Das Handbuch „Deutsche Kommunisten. Biographisches Handbuch 1918 bis 1945“ wird von Andreas Herbst und Hermann Weber in der 8. aktualisierten Ausgabe herausgegeben. Auf breiter Quellenbasis werden die Schicksale deutscher Kommunisten knapp geschildert, von denen etwa ein Drittel während der NS-Diktatur und durch den Stalinistischen Terror gewaltsam ums Leben kam.

Kurzbiografien zu Personen des politischen Lebens in der DDR stellt das von Helmut Müller-Enbergs, Jan Wielgohs, Dieter Hoffmann, Andreas Herbst, Ingrid Kirschey-Feix herausgegebene Lexikon ostdeutscher Biographien „Wer war wer in der DDR?“ Ch. Links Verlag, 5. Aufl. 2010 bereit.

Zudem ist das Online-Lexikon www.dissdenten.eu ebenfalls auf unserer Seite aufrufbar. Die über 700 Biografien mit umfangreichen Informationen zu Oppositionellen, Bürgerrechtlern und  Dissidenten aus vielen Ländern Ost- und Mitteleuropas werden laufend erweitert.

 

Wer war wer in der DDR?

Bauer, Leo

* 18.12.1912 ✝ 18.9.1972

Geb. in Skalat (b. Tarnopol, Ostgalizien, Österr.-Ungarn/Ukraine) in einer jüd. Familie; Vater Uhrmacher u. Goldwarenhändler (alle Angehörigen wurden später in dt. Vernichtungslagern ermordet); 1914 nach Pogromen Flucht der Fam. nach Sachsen; aufgew. in Chemnitz, dort 1919-30 Realschule u. Gymnasium; 1925 dt. Staatsangehörigkeit; 1927 SAJ, 1928 SPD, 1930 Übersiedl. nach Berlin, dort 1930/31 Privatunterricht, 1932 Abitur; 1931 SAP u. ab 1932 KPD; als Werkstudent 1932/33 Studium der Rechtswiss. u.

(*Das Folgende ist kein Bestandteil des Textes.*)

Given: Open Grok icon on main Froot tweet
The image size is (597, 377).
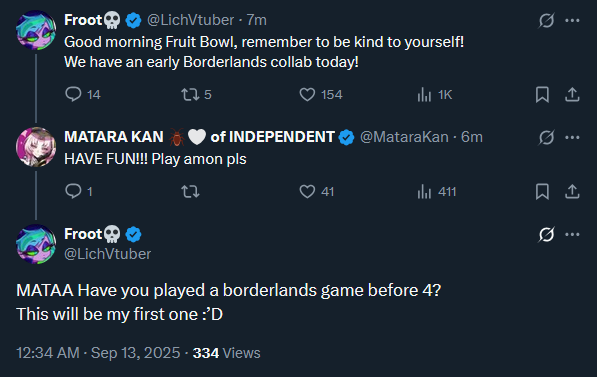Looking at the screenshot, I should click(x=546, y=234).
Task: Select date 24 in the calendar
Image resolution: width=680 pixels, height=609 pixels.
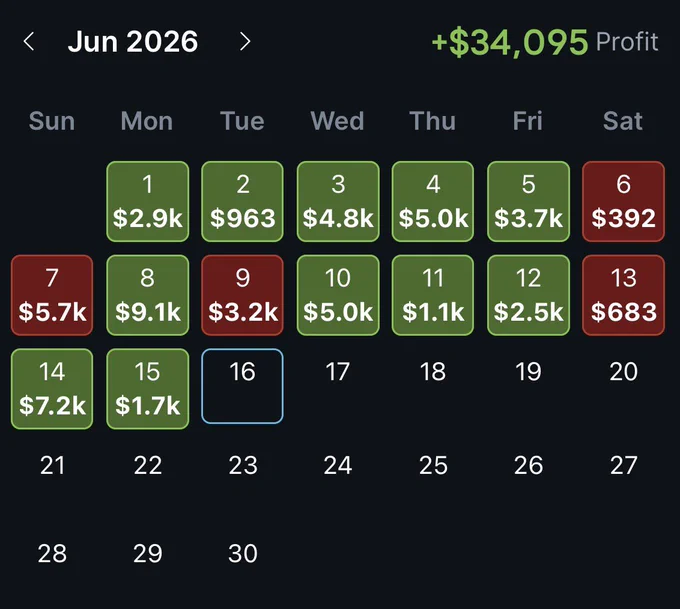Action: [x=338, y=465]
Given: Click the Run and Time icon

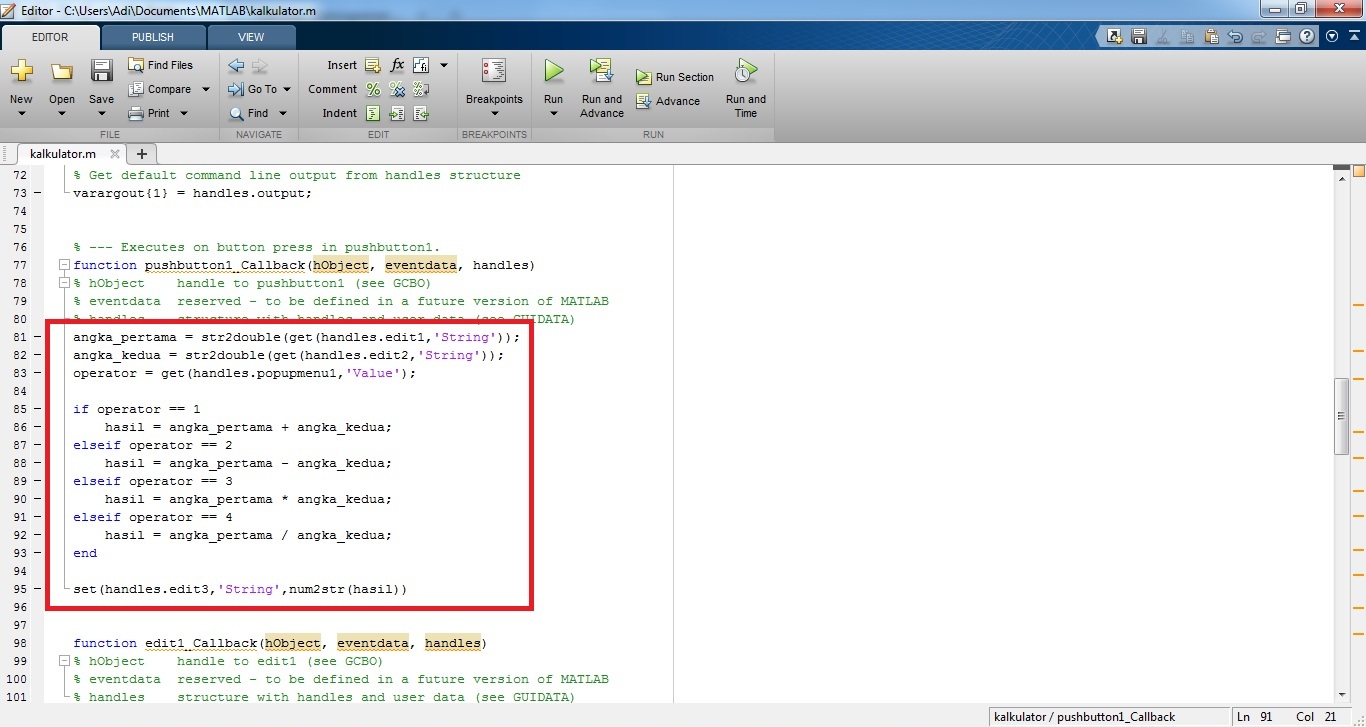Looking at the screenshot, I should tap(745, 71).
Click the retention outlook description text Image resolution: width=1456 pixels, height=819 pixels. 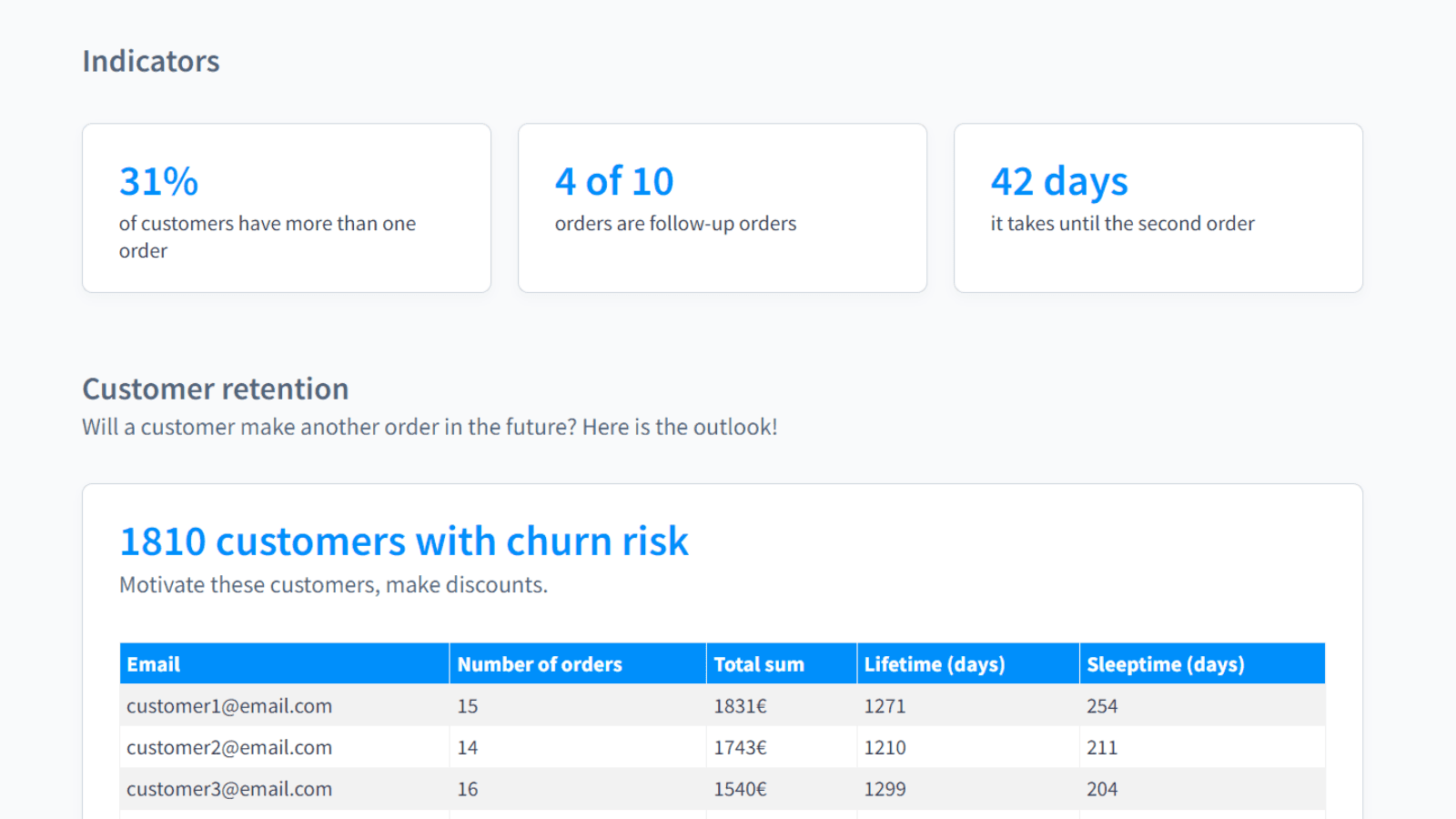click(x=430, y=427)
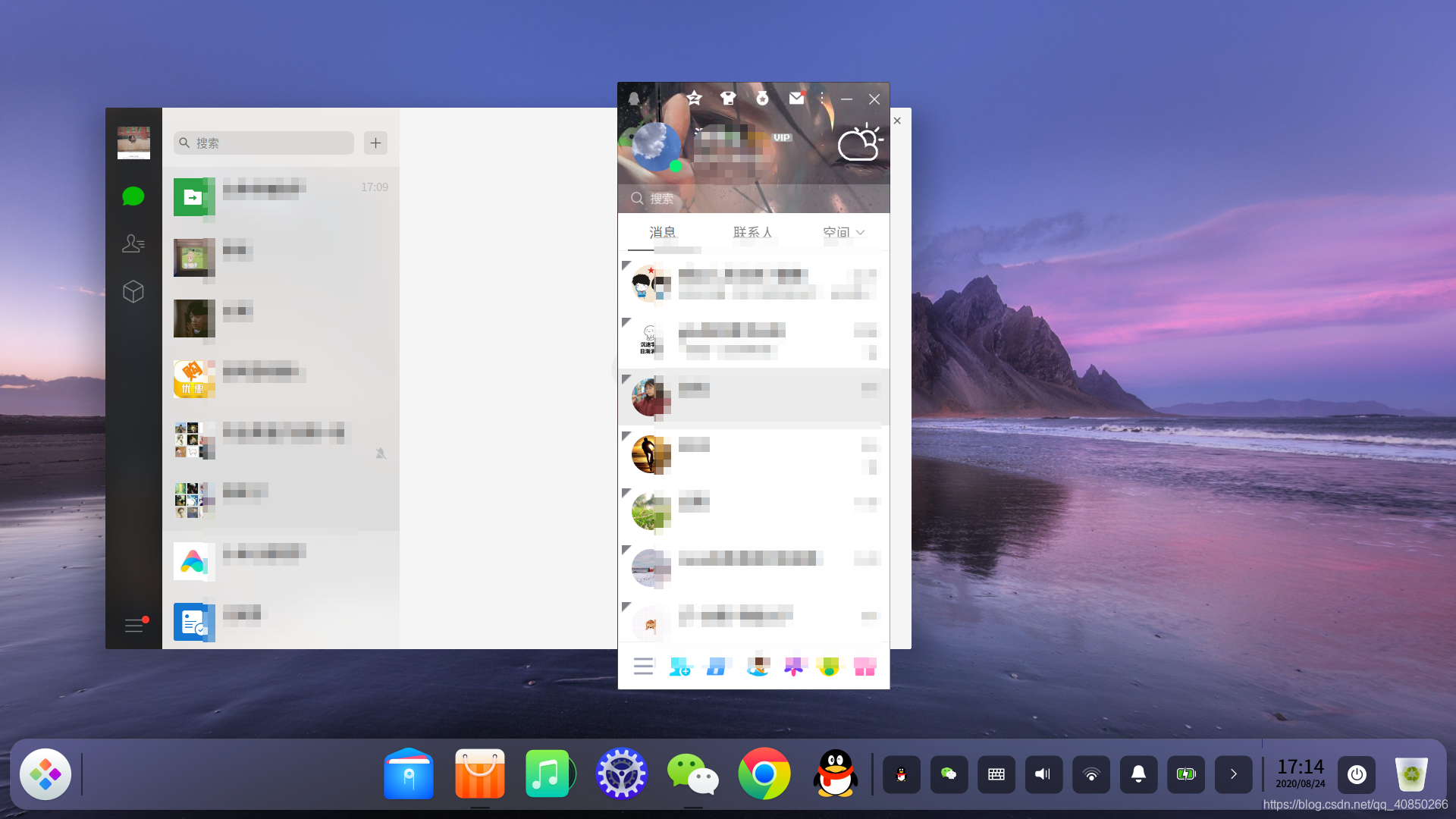Open the QQ main menu hamburger
This screenshot has width=1456, height=819.
coord(643,667)
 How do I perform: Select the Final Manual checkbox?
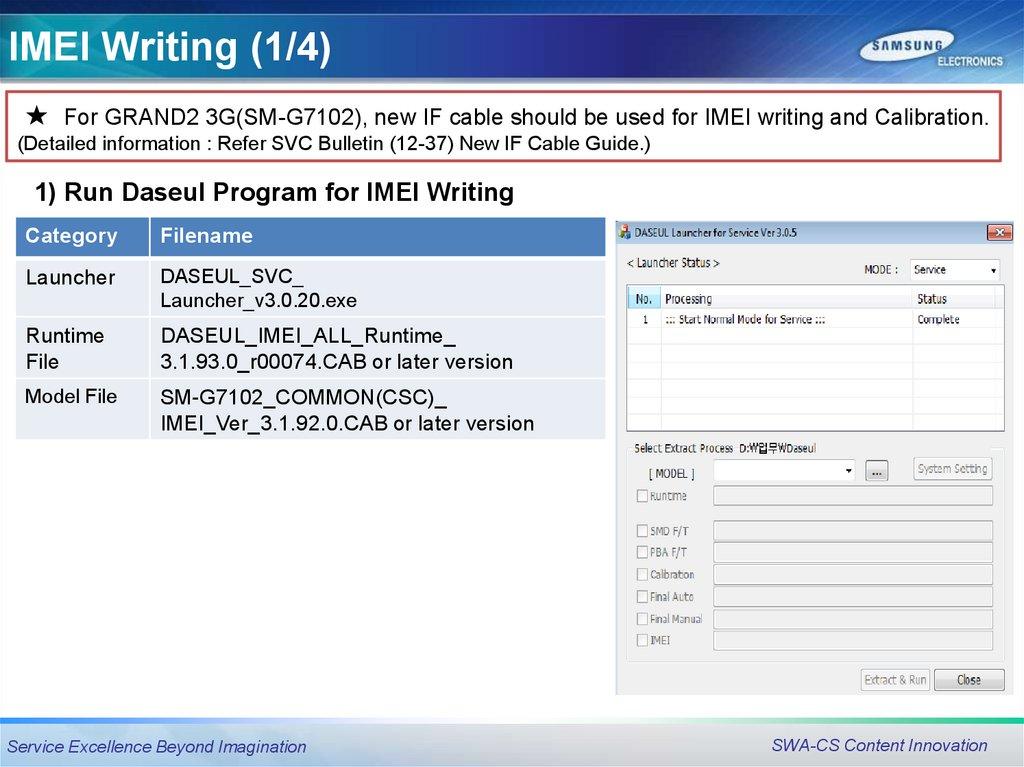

Nat.-Ökon. an der Univ. Berlin, aus »rass. Gründen« relegiert; 1932/33 Mitarb. der Abwehr des M-Apparates der KPD (»Rudi«); März – Juni 1933 kurzz. inhaftiert; anschl. weiter für den M-Apparat tätig; Dez. 1933 Emigr. nach Prag, Febr. 1934 nach Paris (»Plau«); hier aktiv in den »Freundeskreisen der dt. Volksfront«, ab 1935 in der Flüchtlingsarbeit; ab 1936 Sekr. der »Zentralvereinigung der dt. Emigr.« (ZVE); 1936 – 39 Beigeordneter Sekr. beim Völkerbund-Hochkommissar für Flüchtlinge aus Dtl. in Paris, 1938/39 in Prag (»Rudolf Katz«), maßgebl. beteiligt an der Evakuierungsaktion von KPD-Kadern nach Großbritannien; Sept. 1939 in Paris verhaftet, in versch. Lagern interniert u. zus. mit  Paul Bertz im Juli 1940 in die Schweiz geflohen; Vertrauensmann der KPD für die Westschweiz, Grenzarbeit nach Frankreich; lebte illeg. unter der Identität eines Bankangest. in Genf (»Paul-Eric Perret«); Sept. 1942 Kontakte zum Office of Strategic Services (OSS) der USA (durch Noel H. Field); Okt. 1942 in Genf unter Spionageverdacht verhaftet; Okt. 1943 wg. Fälschung v. Ausweisen, nachrichtendienstl. Tätigkeit, Verletzung d. Neutralität der Schweiz u. kommunist. Betätigung zu zweieinhalb Jahren Gefängnis verurteilt; in Genf u. im Internierungslager Bascourt inhaftiert; Mai 1944 vorzeitige Entlassung auf Bewährung; ab Juni 1944 Mitarb. der Bew. »Freies Dtl.« u. deren Ltr. in der Region Westschweiz, Verbindungsmann zur illeg. Partei der Arbeit der Schweiz; Sekr. der KP-nahen Hilfsorg. Centrale Sanitaire Suisse (»Erwin Zoller«).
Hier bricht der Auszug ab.